# YOUR INSTRUCTIONS
Give back, word for word, the lines in the listing below from the one holding "1175x787 pixels." down to the one holding "Where should I", both ends included.

# RECORDS PROVIDED
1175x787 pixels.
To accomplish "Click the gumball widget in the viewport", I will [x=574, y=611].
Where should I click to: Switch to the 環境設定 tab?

==

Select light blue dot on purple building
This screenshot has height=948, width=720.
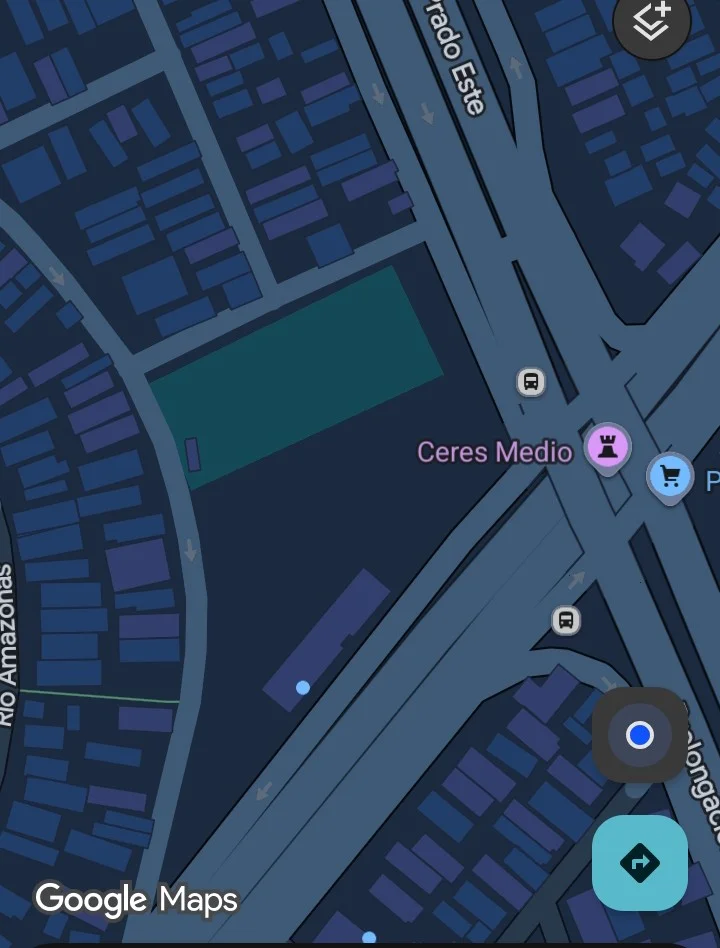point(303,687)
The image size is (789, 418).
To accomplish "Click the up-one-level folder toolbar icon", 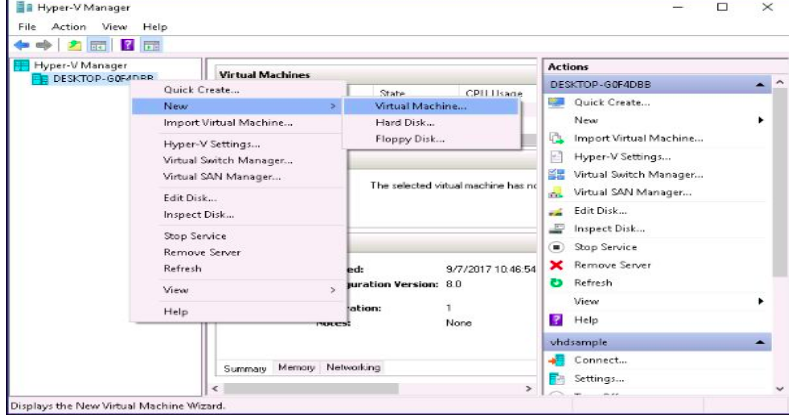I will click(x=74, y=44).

# WRITTEN SOLUTION
1175x787 pixels.
To accomplish "Click the gumball widget in the viewport", I will [x=574, y=611].
Where should I click to: Switch to the 環境設定 tab?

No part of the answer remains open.